Conus medullaris is the terminal part of the spinal cord which comprises the lumbosacral segments concerned with the muscle power and sensations in lower limbs and control of sphincteric functions. Although the cross section of the conus medullaris is comparatively small, it is responsible for crucial functions of the human body.
The commonest intramedullary lesions are ependymomas, astrocytomas, and epidermoid or dermoid cysts. The clinical presentation of intramedullary conus lesions is innocuous in the early phase of the disease and can become widespread later. The radiological diagnosis of conus lesions in differentiating benign versus malignant pathology has become more precise with the availability of advanced MR imaging sequences and facilitates early treatment decision-making. Tuberculomas and cysticercosis are seen fairly common in endemic regions and form an important differential diagnosis. In certain selected cases viz. cysticercosis and tuberculomas, the diagnosis is established with reasonable certainty on MR imaging. In such situations, surgery can be completely avoided and resolution of the disease can be attained on appropriate medical treatment.

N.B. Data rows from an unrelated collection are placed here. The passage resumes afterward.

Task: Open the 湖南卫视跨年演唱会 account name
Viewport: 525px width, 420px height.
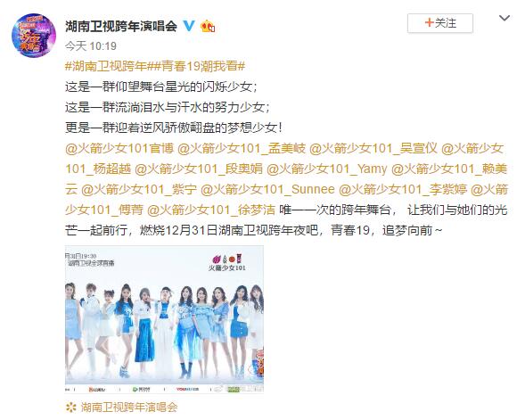Action: pos(121,26)
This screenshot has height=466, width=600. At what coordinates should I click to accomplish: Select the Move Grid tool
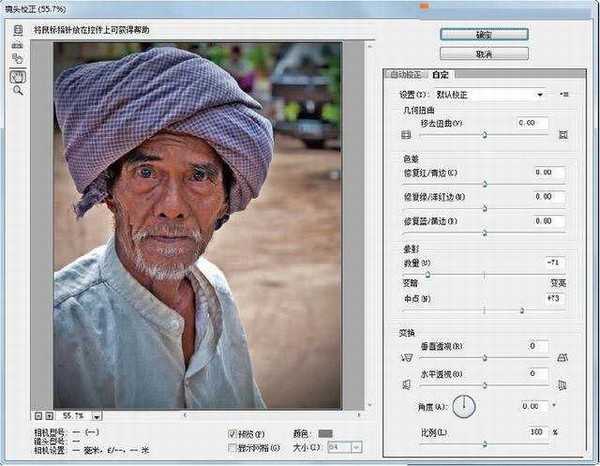tap(18, 59)
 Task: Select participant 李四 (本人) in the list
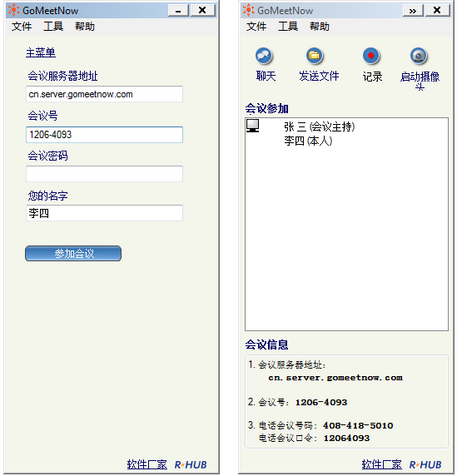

Complete excision of a myxopapillary ependymoma should be attempted for a possible cure while only a biopsy or conservative resection may be possible in an astrocytoma. Radiology is helpful to determine the extent of surgical resection to be performed. Perhaps the most important aspect of conus lesions is to weigh the benefits of surgical treatment versus the natural history of the disease. Surgery is necessary for establishing the diagnosis and is gratifying if there is a good plane of cleavage found between the lesion and the vital cord tissue allowing complete extirpation of the lesion. Any additional neurological deficit should not be inflicted since the damage to vital sphincter centers could be irreversible. The intraoperative judgment on the part of the neurosurgeon is crucial for optimal surgical outcome. In certain cases, only a biopsy or conservative resection is possible and should be performed. Overzealous attitude has the potential to do more harm than good. Intraoperative monitoring techniques viz. MEP/SSEP, urodynamics is a useful guide during surgery and helps to minimize surgery-related morbidity and preserve neurological function. The preoperative status of the patient is an important determinant of the long-term outcome and prognostication.
Niklaus, Krayenbühl, Zurich, Switzerland
Ebner and colleagues review the literature of intramedullary lesions of the conus medullaris. They briefly summarize the anatomical and clinical aspects of this region and then present the radiological and clinical findings as well as therapeutic options of the whole variety of pathologies occurring in this area. This comprises neoplastic lesions of glial or non-glial origin, metastatic tumors, non-neoplastic lesions like granulomatous diseases, bacterial and parasitic infections as well as vascular, demyelinating and dysembryogenetic lesions. The authors also summarize the current surgical technique, stressing the importance of intraoperative monitoring.
This is a very valuable review, especially for young neurosurgeons, that offers a good overview over the different pathologies of the conus medullaris including their surgical treatment.
Jörg Klekamp, Quakenbrück, Germany
Ebner et al. provide an overview on the differential diagnosis of intramedullary lesions of the conus medullaris, their clinical presentation and imaging features. The intraoperative technique of dissection is described and the importance of intraoperative monitoring of neurological functions is stressed. A few points, however, I would like to add:
Basically, any intramedullary lesion described in this article may be encountered anywhere else in the spinal cord. Therefore, similar criteria for the differential diagnosis or the surgical technique apply for lesions in the conus as for other parts of the spinal cord.
From my experience, however, there is a big difference in terms of surgical morbidity. Surgical morbidity for conus tumors is considerably higher compared to lesions of the cervical cord, for instance, even with intraoperative monitoring. Especially for sphincter and sexual functions, this has to be born in mind. Unlike for postoperative problems of motor power or limb coordination, which carry a good prognosis for recovery with appropriate rehabilitation, sphincter disturbances and sexual dysfunctions hardly ever recover. Whenever the lesion to be operated does not reach the pial surface of the conus, surgery carries considerable risks in this respect.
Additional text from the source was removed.